▶ [WORK TO COMPLETE] Transcribe verbatim every line from the line containing "Click the Exit" to the end of the entries, including both endpoints. Output nothing beyond those lines.
________________
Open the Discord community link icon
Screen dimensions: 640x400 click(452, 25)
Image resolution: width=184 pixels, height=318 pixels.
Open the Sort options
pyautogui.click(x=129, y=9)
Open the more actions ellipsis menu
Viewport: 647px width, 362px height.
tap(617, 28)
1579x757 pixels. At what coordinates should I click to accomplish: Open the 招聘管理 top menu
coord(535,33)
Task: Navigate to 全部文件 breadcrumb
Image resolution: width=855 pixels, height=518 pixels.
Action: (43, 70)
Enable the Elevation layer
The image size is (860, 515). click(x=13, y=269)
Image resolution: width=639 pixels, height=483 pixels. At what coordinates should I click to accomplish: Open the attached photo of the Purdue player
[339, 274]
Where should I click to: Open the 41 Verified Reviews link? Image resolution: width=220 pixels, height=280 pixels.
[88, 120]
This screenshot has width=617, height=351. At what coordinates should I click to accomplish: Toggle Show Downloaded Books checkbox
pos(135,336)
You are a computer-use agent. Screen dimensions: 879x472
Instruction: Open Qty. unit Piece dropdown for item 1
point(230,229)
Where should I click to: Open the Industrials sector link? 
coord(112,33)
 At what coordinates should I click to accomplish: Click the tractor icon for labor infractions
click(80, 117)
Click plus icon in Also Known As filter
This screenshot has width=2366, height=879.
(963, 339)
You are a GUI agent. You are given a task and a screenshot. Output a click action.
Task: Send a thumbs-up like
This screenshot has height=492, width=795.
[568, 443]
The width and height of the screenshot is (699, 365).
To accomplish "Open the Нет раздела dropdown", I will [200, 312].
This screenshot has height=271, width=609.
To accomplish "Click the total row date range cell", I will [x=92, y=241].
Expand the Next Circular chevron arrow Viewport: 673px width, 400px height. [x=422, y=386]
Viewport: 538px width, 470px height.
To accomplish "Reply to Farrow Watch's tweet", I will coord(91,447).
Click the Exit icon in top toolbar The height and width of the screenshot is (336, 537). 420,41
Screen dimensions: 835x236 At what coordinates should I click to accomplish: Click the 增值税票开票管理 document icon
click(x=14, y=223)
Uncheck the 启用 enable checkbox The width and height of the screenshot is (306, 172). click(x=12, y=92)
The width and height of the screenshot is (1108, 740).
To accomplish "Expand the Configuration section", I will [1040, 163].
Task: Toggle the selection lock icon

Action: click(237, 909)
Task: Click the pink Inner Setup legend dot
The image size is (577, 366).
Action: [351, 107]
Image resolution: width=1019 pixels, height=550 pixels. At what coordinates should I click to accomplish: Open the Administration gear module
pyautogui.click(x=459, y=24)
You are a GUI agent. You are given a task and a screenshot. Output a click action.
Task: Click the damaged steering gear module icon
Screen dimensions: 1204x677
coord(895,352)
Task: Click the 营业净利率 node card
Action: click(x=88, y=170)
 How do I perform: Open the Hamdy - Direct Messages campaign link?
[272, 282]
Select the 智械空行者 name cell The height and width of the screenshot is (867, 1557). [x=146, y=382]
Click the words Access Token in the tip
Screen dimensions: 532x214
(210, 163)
________________
▶ [REPLY TO THE TASK]
Click the Exit icon in top toolbar The height and width of the screenshot is (336, 537). 420,41
Screen dimensions: 835x236 At what coordinates should I click to accomplish: Click the 增值税票开票管理 document icon
click(x=14, y=223)
Uncheck the 启用 enable checkbox The width and height of the screenshot is (306, 172). click(x=12, y=92)
The width and height of the screenshot is (1108, 740).
To accomplish "Expand the Configuration section", I will [1040, 163].
Task: Toggle the selection lock icon

Action: click(237, 909)
Task: Click the pink Inner Setup legend dot
The image size is (577, 366).
Action: [351, 107]
Image resolution: width=1019 pixels, height=550 pixels. At what coordinates should I click to accomplish: Open the Administration gear module
pyautogui.click(x=459, y=24)
You are a GUI agent. You are given a task and a screenshot. Output a click action.
Task: Click the damaged steering gear module icon
Screen dimensions: 1204x677
coord(895,352)
Task: Click the 营业净利率 node card
Action: click(x=88, y=170)
 How do I perform: Open the Hamdy - Direct Messages campaign link?
[272, 282]
Select the 智械空行者 name cell The height and width of the screenshot is (867, 1557). [x=146, y=382]
Click the words Access Token in the tip
Screen dimensions: 532x214
(210, 163)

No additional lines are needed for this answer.